DailyGlimpse

Hyperscaler AI Capex Hits $144B in Q1 as Big Four Pour Cash Into Infrastructure

AI
May 3, 2026 · 2:23 AM

The narrative of AI fatigue has been crushed under a wave of massive capital spending. In the first quarter of 2026, the four largest hyperscalers—Microsoft, Alphabet, Amazon, and Meta—collectively deployed $144 billion in capital expenditures, shattering analyst expectations. That pace puts the industry on track to surpass $600 billion in AI-related capex for the full year, confirming that Big Tech's AI buildout is accelerating, not slowing down.

According to recent earnings reports, the bulk of this spending is flowing into data centers, custom AI chips, and networking equipment. The relentless investment underscores a strategic shift: companies are racing to secure the physical and digital infrastructure needed to support generative AI workloads, from training massive models to inference at scale.

While the names of the hyperscalers are well-known, the beneficiaries further down the supply chain are where the real opportunity lies. Three stocks, in particular, are quietly receiving the lion's share of this capital wave:

  • Vertiv (VRT) — A critical provider of power and cooling infrastructure for data centers. As AI clusters demand exponentially more energy and thermal management, Vertiv's orders have surged.
  • GE Vernova (GEV) — The energy equipment spin-off is seeing a boom in gas turbine and grid-edge solutions as hyperscalers lock in reliable power sources for 24/7 AI operations.
  • NVIDIA (NVDA) — Still the dominant supplier of AI accelerators, with its next-generation Blackwell chips already being deployed in hyperscaler fleets.
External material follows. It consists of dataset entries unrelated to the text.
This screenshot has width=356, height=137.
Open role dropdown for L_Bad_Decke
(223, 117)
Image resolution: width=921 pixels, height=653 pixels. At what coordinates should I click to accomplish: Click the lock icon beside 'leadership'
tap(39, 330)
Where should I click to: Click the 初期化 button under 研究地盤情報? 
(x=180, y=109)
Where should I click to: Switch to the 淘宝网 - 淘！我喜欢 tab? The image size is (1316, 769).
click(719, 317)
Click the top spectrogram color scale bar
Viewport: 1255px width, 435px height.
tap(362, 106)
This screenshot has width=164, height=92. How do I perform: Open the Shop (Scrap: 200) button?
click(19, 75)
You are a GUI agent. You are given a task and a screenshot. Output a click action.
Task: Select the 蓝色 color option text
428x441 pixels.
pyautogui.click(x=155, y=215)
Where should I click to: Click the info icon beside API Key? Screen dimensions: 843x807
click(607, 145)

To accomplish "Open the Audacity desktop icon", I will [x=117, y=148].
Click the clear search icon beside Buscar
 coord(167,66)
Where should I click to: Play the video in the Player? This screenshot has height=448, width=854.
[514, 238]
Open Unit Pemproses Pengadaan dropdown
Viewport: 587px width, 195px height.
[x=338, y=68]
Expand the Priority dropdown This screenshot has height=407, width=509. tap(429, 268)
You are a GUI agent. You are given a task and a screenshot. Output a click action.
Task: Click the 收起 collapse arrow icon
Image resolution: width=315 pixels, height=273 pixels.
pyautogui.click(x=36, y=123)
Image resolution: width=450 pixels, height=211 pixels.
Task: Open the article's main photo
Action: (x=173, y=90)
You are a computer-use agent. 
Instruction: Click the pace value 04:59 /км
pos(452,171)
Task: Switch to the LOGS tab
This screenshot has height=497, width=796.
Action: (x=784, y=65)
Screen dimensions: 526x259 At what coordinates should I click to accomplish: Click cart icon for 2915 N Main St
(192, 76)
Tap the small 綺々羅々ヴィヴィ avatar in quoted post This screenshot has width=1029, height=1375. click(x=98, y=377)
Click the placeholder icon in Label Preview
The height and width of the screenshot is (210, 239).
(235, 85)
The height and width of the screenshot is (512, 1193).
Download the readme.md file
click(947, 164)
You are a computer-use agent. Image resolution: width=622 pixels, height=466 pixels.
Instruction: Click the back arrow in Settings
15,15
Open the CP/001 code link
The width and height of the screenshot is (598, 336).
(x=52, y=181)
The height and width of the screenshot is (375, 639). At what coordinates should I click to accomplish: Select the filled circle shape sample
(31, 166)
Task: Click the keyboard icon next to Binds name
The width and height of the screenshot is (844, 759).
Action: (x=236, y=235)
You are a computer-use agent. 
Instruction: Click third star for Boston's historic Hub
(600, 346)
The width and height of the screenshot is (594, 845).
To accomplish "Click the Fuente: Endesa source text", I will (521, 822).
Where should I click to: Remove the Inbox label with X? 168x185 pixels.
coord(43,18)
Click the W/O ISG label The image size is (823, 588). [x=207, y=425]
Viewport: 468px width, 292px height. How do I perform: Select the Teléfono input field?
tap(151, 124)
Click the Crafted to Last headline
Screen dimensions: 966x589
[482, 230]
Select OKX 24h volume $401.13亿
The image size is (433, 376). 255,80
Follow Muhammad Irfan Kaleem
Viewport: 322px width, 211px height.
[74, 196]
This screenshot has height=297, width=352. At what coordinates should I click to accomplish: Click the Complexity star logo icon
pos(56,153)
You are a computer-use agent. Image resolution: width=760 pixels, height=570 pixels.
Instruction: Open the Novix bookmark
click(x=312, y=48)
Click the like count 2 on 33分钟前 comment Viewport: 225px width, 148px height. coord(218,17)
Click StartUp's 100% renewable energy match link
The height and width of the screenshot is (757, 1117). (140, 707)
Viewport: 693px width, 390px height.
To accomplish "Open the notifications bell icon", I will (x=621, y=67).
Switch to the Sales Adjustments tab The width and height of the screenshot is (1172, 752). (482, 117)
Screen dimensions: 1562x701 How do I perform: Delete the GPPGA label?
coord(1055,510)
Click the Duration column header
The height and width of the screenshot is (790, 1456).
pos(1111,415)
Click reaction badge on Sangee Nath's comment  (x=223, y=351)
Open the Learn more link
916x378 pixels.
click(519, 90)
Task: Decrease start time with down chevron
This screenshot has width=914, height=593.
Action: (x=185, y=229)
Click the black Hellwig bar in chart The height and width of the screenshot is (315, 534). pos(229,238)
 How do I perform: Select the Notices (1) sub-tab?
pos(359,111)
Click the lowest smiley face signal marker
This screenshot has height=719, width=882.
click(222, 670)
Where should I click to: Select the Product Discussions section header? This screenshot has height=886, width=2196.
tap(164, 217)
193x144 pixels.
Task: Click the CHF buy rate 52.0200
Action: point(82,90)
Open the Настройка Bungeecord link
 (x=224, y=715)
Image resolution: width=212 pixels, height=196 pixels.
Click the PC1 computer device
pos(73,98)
These companies are positioned to capture a direct share of the $600 billion gulp, and their current valuations may not fully reflect the coming revenue wave. As one analyst put it, "This isn't just an investment; it's a fundamental restructuring of the digital economy."

For investors, the window to buy at relatively cheap levels may be closing. With hyperscalers signaling no slowdown in capex for the remainder of 2026, the supply chain players are poised for multi-year growth.